BEGIN Text segment

Confession time. I read one of the O. J. Simpson stories, by Anne
Applebaum in the London Spectator-because Ms. Applebaum is fun to read,
and because it is an O. J. Simpson story about the O. J. Simpson
stories, so I thought maybe I could catch up on what I had not missed by
so cavalierly flipping through the paper. Ms. Applebaum is of the view
that in today's America a murder is never just a murder, at least when a
celebrity is involved; it is an excuse for national self-examination.
And what remarkable self-examinations there have been. Through the prism
of O. J.'s crime (alleged), it seems we are finding out all kinds of
things about race, class, celebritydom, sports, sexual dysfunction, and
failing marriages. Maybe there's even a religion angle, although it did
not show up on Ms. Applebaum's screen.
She does note the Harvard psychiatrist in the Washington Post
who says, "It certainly seems to me that in dealing with O. J. Simpson
the media has been portraying him as a wife-abuser and a violent person,
and negatively digging up his past." Ms. Applebaum thinks it difficult
to be positive about a past that indicates the man is a wife-abuser and
violent person. Also in the Post, a black businessman expressed
concern that "this is yet another opportunity to bring an African
American down hard," while a political activist declares that "anybody
who commits a crime like this is someone who obviously is a victim." It
follows, sort of.
Some years ago the writer Joan Didion noticed the strain of self-
centeredness that runs through the American media culture. "Where are we
heading?" she was asked on a book tour. "'Where are we heading?' they
asked in all the television and radio studios. . . . Quite often they
wondered not just where we were heading but where we were heading 'as
Americans' or 'as concerned Americans' or 'as American women' or, on one
occasion, 'as the American guy and the American woman.' I never did
learn the answer." What does the O. J. Simpson case tell us about
ourselves? What should we learn about who we are and
what we have done?
Anne Applebaum finds it hard to take. "In America, the use of terms
borrowed from psychoanalysis is so widespread-popularized by countless
self-help books and talk-show hosts with therapy training-that it no
longer seems odd that the whole society should be held accountable for a
single crime. America's aggression may well have needed to work itself
out; America's forgotten childhood traumas may need to be unearthed; an
incident in America's life ought to be examined, in order to understand
America's deeper problem. This, is after all, a country whose political
commentators sometimes refer to Yugoslavia as a 'dysfunctional country,'
as if it were a family, and a country whose President uses his emotions
to justify policy decisions ('I feel good about the bombing,' was one
memorable Clinton remark). . . . It is therefore hardly surprising that
a celebrity murder is also received by the American public as an
occasion for national soul-searching and an investigation of racism-the
great national personality disorder-rather than as a time to evaluate
the facts, decide whether the celebrity in question is guilty or not,
and perhaps also decide to discuss racism later on, in a more
appropriate context. . . . After all, if O. J. did do it, that would not
be unexpected: men kill their wives every day, it is the commonest sort
of crime. If he did not do it, his plight is hardly different from that
of thousands of other people, black and white, also falsely accused of a
crime. Perhaps there is nothing to make sense of, nothing deeper to
understand, no racial overtones, no implications for society at large.

END Text segment
BEGIN Dataset excerpts

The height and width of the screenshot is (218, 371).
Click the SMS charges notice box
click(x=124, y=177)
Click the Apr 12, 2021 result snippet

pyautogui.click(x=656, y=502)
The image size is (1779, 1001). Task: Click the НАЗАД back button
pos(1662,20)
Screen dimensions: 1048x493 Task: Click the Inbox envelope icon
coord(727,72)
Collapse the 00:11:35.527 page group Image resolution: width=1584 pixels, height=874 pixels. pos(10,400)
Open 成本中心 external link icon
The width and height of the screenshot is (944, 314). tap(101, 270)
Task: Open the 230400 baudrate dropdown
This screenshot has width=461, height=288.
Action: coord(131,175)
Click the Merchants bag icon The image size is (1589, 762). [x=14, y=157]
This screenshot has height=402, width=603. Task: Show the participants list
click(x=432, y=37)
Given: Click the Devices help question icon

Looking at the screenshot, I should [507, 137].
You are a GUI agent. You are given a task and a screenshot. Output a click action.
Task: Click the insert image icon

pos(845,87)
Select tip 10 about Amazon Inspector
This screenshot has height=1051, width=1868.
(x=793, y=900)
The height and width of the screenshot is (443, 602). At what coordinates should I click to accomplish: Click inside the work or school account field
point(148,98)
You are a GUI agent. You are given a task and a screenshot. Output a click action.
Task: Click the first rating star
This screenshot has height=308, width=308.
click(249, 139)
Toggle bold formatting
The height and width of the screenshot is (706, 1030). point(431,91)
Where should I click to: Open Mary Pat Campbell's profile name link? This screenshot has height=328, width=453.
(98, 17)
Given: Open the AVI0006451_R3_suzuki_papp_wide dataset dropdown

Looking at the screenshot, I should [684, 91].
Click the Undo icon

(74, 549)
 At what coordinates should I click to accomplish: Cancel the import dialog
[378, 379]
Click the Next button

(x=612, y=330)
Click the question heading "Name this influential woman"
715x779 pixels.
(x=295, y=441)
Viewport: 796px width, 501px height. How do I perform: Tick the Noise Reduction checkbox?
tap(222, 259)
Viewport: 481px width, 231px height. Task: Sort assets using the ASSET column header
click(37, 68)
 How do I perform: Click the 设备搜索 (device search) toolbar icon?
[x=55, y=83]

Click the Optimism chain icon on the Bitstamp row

END Dataset excerpts

**Activity 1:**
Answer each question from the O. J. Simpson essay:
(a) In which publication did Anne Applebaum's story appear?
(b) Which writer was repeatedly asked "Where are we heading?" on a book tour?
(c) According to Applebaum, what is the commonest sort of crime?
**Activity 2:**
Say whether each statement agrees with the O. J. Simpson essay:
(a) The Harvard psychiatrist was quoted in the Washington Post.
(b) Applebaum's piece took up a religion angle.
(c) The President whose remark Applebaum quotes is Clinton.
**Activity 3:**
Write the next part of the O. J. Simpson essay, starting after its last sentence.

**Output 1:**
(a) The London Spectator.
(b) Joan Didion.
(c) Men killing their wives.

**Output 2:**
(a) Yes: "She does note the Harvard psychiatrist in the Washington Post"
(b) No: "although it did not show up on Ms. Applebaum's screen"
(c) Yes: "'I feel good about the bombing,' was one memorable Clinton remark"

**Output 3:**
Perhaps the outcome of this trial will not affect 'where we are going,
as Americans.' But if that were the case, then there will be nothing to
talk about in America this autumn."
Well. It certainly makes those of us who have not been paying attention
feel better. ("I feel good about ignoring it.") Although Ms. Applebaum
is no comfort to those commentators, including, we have no doubt, quite
a few preachers, who seized upon the O. J. affair to exercise their
expertise in the deeper meanings department. We had trouble enough
during those turbulent days pondering the Yankees. What does it say
about us as Americans when the baseball owners and players of all the
other teams close down the game rather than allow the Yankees to win the
World Series?
While We're At It
- "Do you believe Jesus is God?" "No," says Bishop John Spong
(Episcopalian) of Newark, but "I do believe something of him was
perfectly transparent to God." (He did not specify which part of Jesus
might be transparent.) The statement prompted a reader of the
Christian Challenge, which styles itself "The Only Worldwide
Voice of Traditional Anglicanism," to come up with some revised titles
for favorite hymns: "Clearer My God Through Thee," "Glass of Ages,
Cleaned for Me," and "Joyful Joyful, We See Through Thee." Oh, those
Anglicans.
- S. Robert Lichter is codirector of the Center for Media and Public
Affairs in Washington, and coauthor with Stanley Rothman of the much
discussed study The Media Elite. The findings of that study as
it pertains to religion and the media have been discussed in these pages
(see Stanley Rothman, "Religion's Bad Press," January 1994). Recently
Lichter testified at a U.S. Commission on Civil Rights hearing on
religious discrimination, meaning discrimination against the religious.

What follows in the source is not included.